Jueves de “dos X una”: Sobre una clase de inglés

Jueves de “dos X una”: Sobre una clase de inglés

Foto:Mauricio Paz

Imposible pensar en los jueves sin acordarme de la clase de inglés… Y de Andrés. Bueno, más de Andrés que de la clase. Lo conocí gracias a mi diccionario y a un trabajo en parejas sobre cognados. Yo, primípara; él, quinto semestre. Yo, Comunicación Social; él, Ingeniería Industrial.

Su compañía me hizo soportable cada jueves. Me despertaba del sopor de las tardes susurrándome chistes bobos de 4 a 6, y así yo no me dormía mientras la profesora explicaba los phrasal verbs. No recuerdo qué jueves se ofreció a acompañarme a mi casa o si un día simplemente lo hizo y no me negué; en ese tiempo yo vivía cerca a la U, y él argumentaba que la hora pico era la peor para coger el bus que lo llevaría hasta al norte. Así que caminábamos y hablábamos…

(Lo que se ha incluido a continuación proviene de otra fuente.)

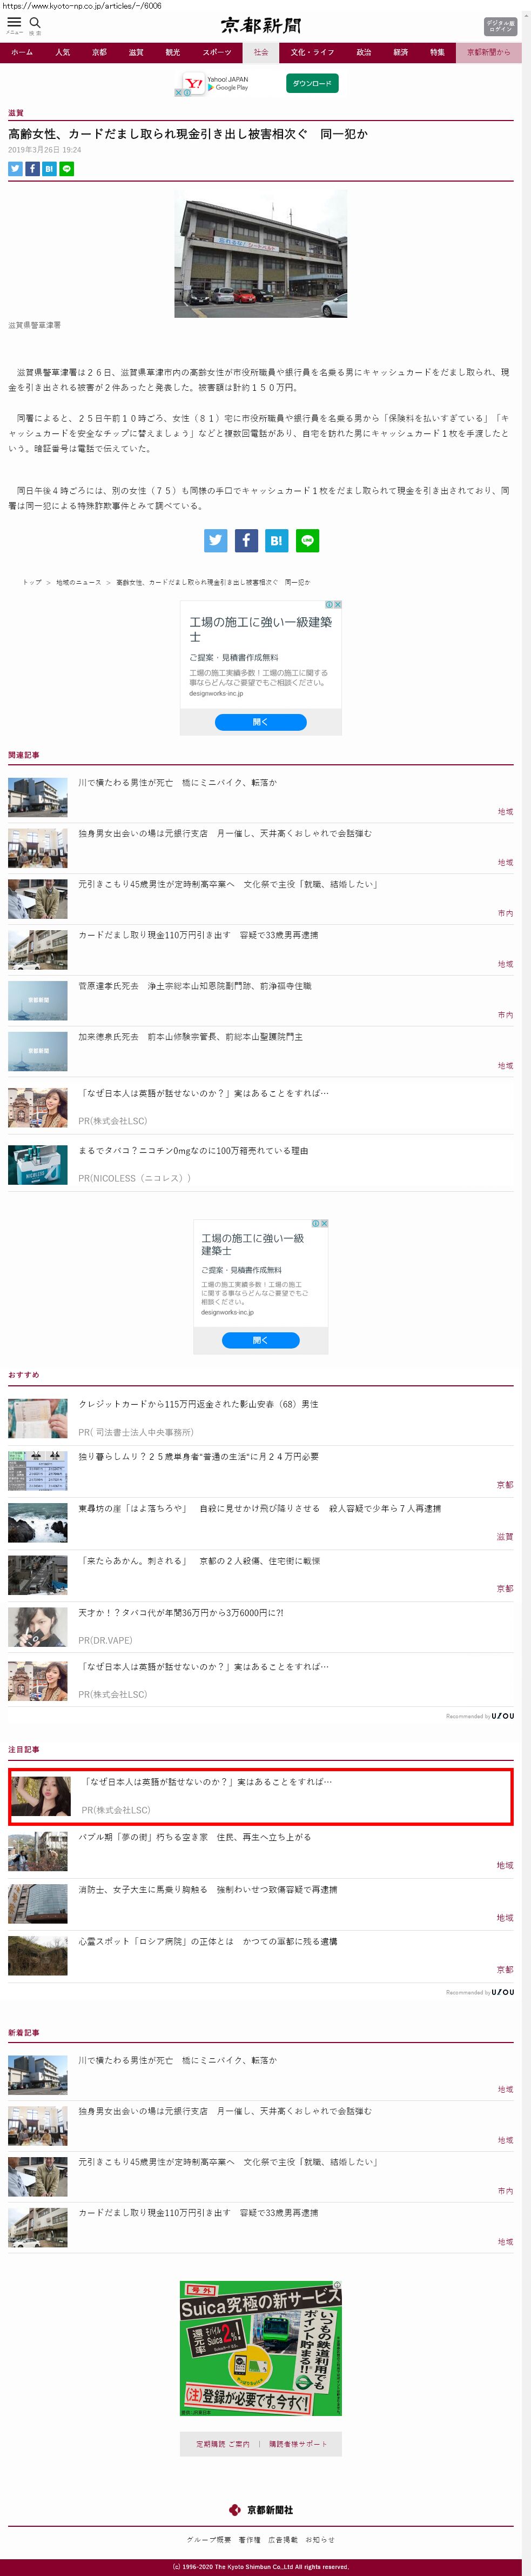Click large Hatena B! icon below article text

pyautogui.click(x=276, y=541)
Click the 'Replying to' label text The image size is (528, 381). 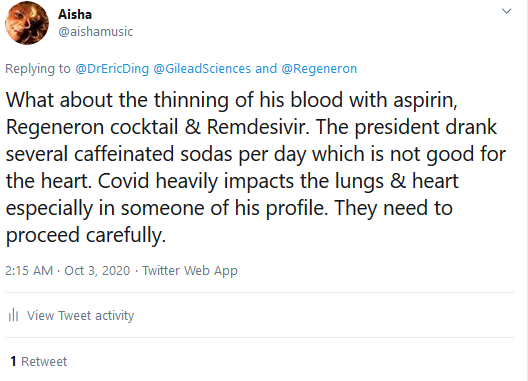click(x=38, y=69)
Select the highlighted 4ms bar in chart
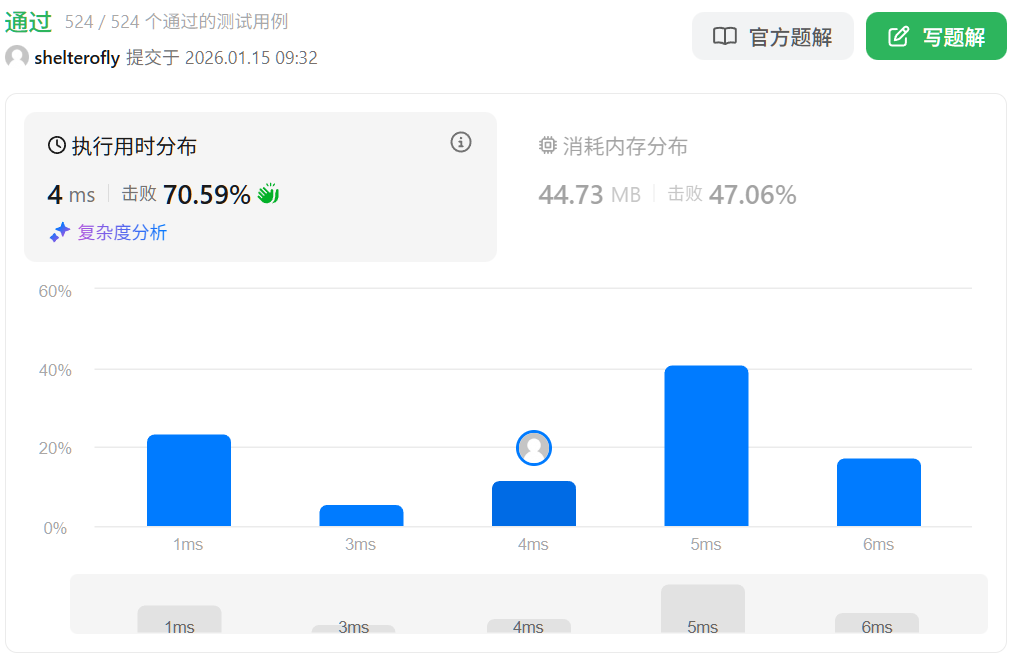1011x660 pixels. click(534, 503)
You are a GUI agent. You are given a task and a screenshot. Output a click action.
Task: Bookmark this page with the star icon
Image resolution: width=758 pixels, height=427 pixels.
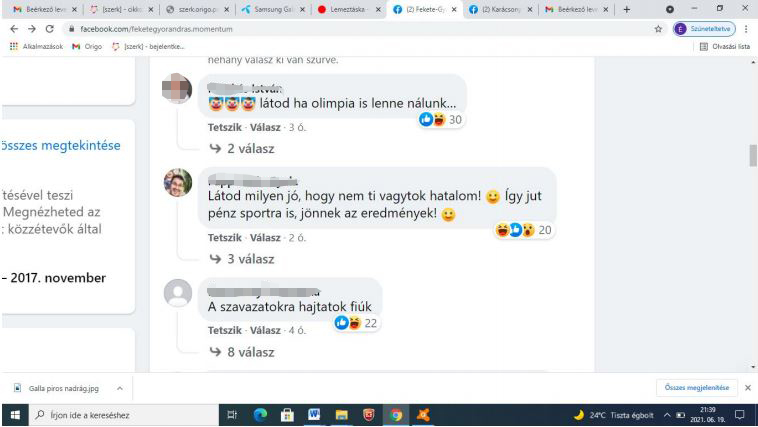point(658,29)
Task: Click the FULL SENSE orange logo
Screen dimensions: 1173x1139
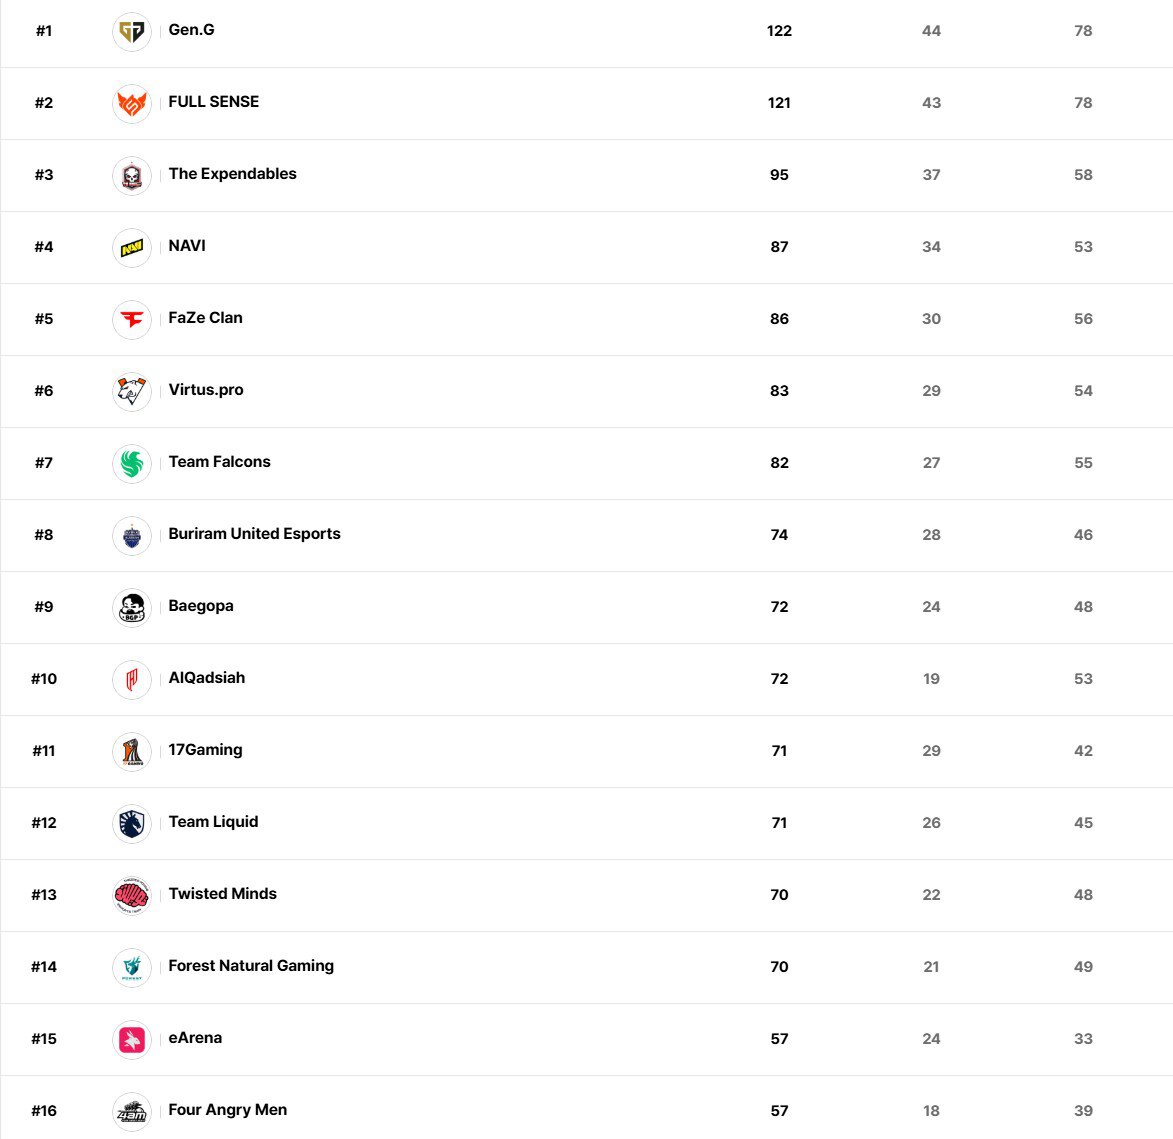Action: point(132,103)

 Le conté sobre mis seis tías y él me contó sobre su abuelo el doctor. Le recité el único poema que me sabía de memoria, y él me resumió la saga del Planeta de los Simios. Cada jueves se me volvió hablar con Andrés. Ya no era raro que después de clase saliéramos juntos. Íbamos hasta un café cercano dónde un pizarrón nos recibía con su letrero “Jueves de 2 X 1”. Y nos sentábamos a tomar cerveza de promoción mirándonos como idiotas y burlándonos del dueño del café que escuchaba siempre la misma canción de los Bee Gees. Nunca hablamos sobre un nosotros. Todo parecía natural.

Juzgué como parte del flujo normal de los acontecimientos que Andrés me besara. Fue un día que llegamos al café empapados, después de aguantarnos una lluvia torrencial. Los jueves se me volvieron de besar a Andrés. Y así por dos meses, tal vez tres… Las múltiples ocupaciones de ambos me parecieron argumento suficiente para no vernos más de un día a la semana. Mi error fue no preguntar. De todos modos las respuestas llegaron y un jueves que Andrés no llegó… me decidí a llamarlo:

–          Hola, ¿cómo vas? ¿Qué  si vas a dejar plantado a los Bee Gees hoy?

–          Ahh… hola… ¿cómo estás? – Me preguntó con voz temblorosa, interrumpido por unos mimos de tono femenino.

–          Perdón, ¿estás ocupado?

–          Ehhh, es que… estaba acompañando a… mi novia al doctor, por eso no fui a la clase hoy.

–          ……. (frío recorre la espina dorsal) ah, qué pena… el próximo jueves va a haber parcial, chao.

Así se me murieron los jueves y con ellos Andrés, y perdí Inglés por falta de asistencia. No volví a verlo.

 Semanas después pasando por el mismo café, un jueves, volví a ver el mismo letrero y me atrajo la misma canción de los Bee Gees preguntando “How deep is your love”. Entré y al dueño le brillaron los ojos. Me reconoció.

–          Hoy tenemos jueves de 2 x 1 en cerveza.

–          Sí, yo sé  – respondí con amargura-  Por eso a la gente le gustan los jueves ¿cierto? Porque consiguen dos por el precio de una.

–      Algunos, pero yo creo que la mayoría los prefiere porque saben que ya falta poquitico para el viernes. Que ya viene lo mejor.

 Ambos sonreímos. Recordé que Andrés había sido mi jueves.